Date: 2010-10-19 08:56 pm (UTC)
juniperphoenix: Mulder and Scully's house (House)
From: [personal profile] juniperphoenix
:)

I was really dubious about dishwashers until I moved into a house that has one, and omg, now I never want to go back to hand washing.

(Yeah, there is some power consumption involved, but on the other hand, it's a more efficient use of water if you only run it when it's full.)

(no subject)

Date: 2010-10-19 11:35 pm (UTC)
highlyeccentric: Sign on Little Queen St - One Way both directions (Default)
From: [personal profile] highlyeccentric
If you don't want to pay for the power bill, could you direct people to *store* dirty dishes in the dishwasher instead of the sink? And then remove them and wash them in the evenings or whatever?

(no subject)

Date: 2010-10-19 06:40 pm (UTC)
juliekarasik: (Default)
From: [personal profile] juliekarasik
Roommate drama sucks. ::hugs::

(no subject)

Date: 2010-10-19 06:45 pm (UTC)
lunarwolfik: (Avatar - Opposites)
From: [personal profile] lunarwolfik
Dishes are a menace and I feel the same way about them. It's always tough trying to get multiple people to wash up after themselves and a cycle of blame is easy to fall into.

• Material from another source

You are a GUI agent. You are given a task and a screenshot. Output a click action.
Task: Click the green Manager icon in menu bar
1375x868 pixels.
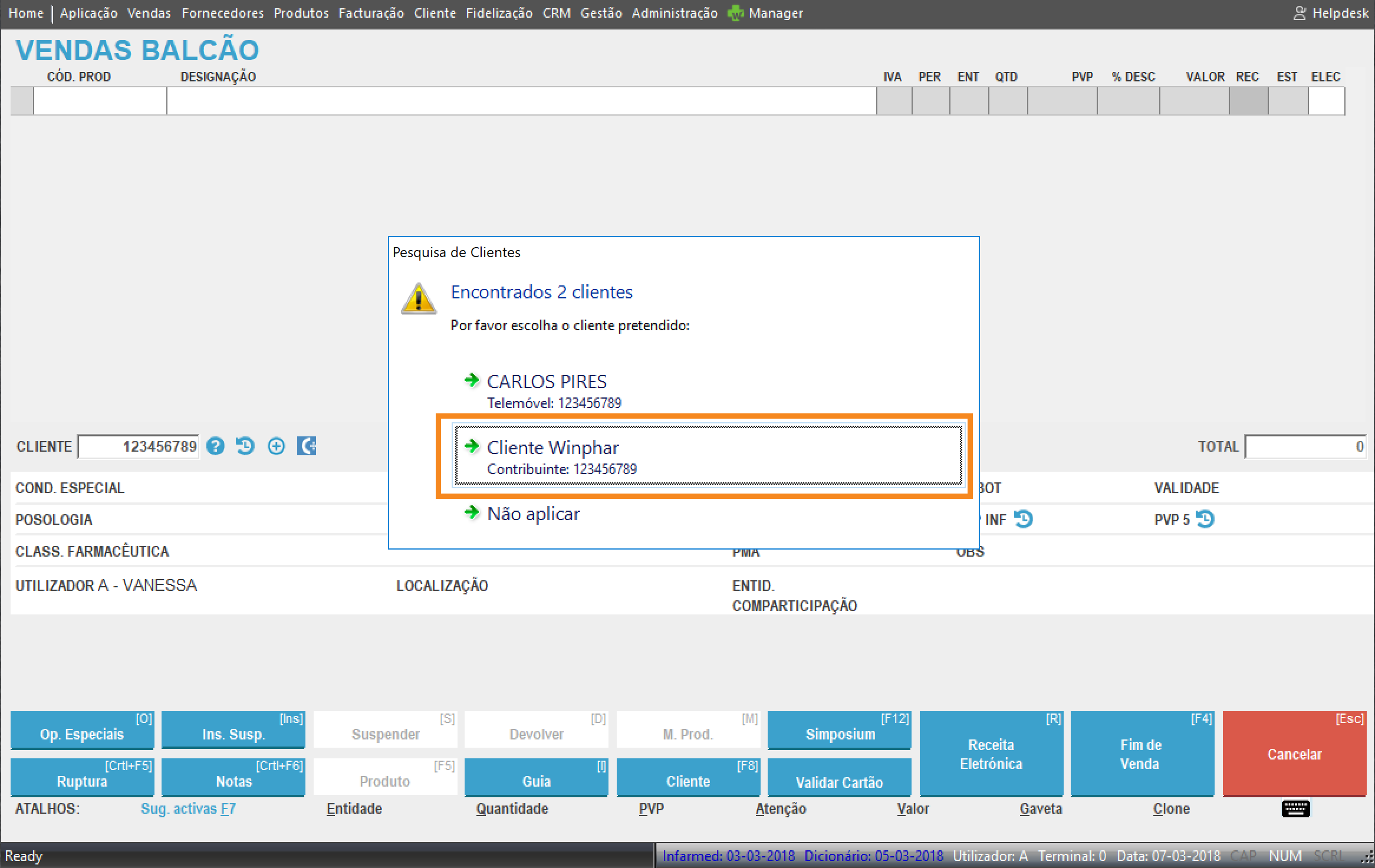pyautogui.click(x=735, y=13)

As far as tips go, the dishwasher idea is a good one because it makes it a lot easier for people to rinse off their dishes and then put them up and out of the way. Maybe you could set up a dish-doing chart if people washing up after themselves isn't working. While not exactly equal, it will at least ensure the dishes are done and everyone pitches in. (Plus you can make a pretty color-coded chore wheel. With sparklies.)

There is always the method that my BF's dad used, wherien if someone left their dishes in the sink for over 24 hours, the dishes would wind up in said person's bed all smashed up. It's a bit extreme...but I'm guessing very effective. (although, I'm pretty sure that would just make things worse and lead to a lot of late night "dammits" upon finding broken crockery. Also you'd run out of dishes.)

(no subject)

Date: 2010-10-21 04:39 am (UTC)
alyndra: (Ronon)
From: [personal profile] alyndra
Growing up in a family of five, dishes would all get done before bedtime, which is kind of 24 hours? Though basically the dishwasher got run every evening, nearly. Now I live by myself and have learned not to leave them for months, but they might sit for a week sometimes still. It's a slow but improving process. So whether it's reasonable depends on where you're coming from.

Reusing dishes where appropriate has been the biggest help - at home we would each have a distinct mug to use for any and all beverages, then rinsed and set on the back of the sink for later, so it would only get a 'real' wash in the evening. By myself, I only ever get dirty one of any given item before washing and using it again, so that way dishes don't pile up.

But I've never lived in a situation with three roommates, so I don't know how to apply stuff you would find useful. I had a roommate once for a year and she used to get ticked off at me about dishes.

On the whole 'illusion of privacy' concept, IDEK. I would probably suck at that too.

(no subject)

Date: 2010-10-19 11:54 pm (UTC)
dogstar: Fireflight! (Default)
From: [personal profile] dogstar
I recommend getting a food marker OR a washable pen. When you put your bowl in the sink (or find an unmarked one there), put the time on it. Anyone whose dishes get left longer than say, 8 hours, owes the apartment pizza and/or beer.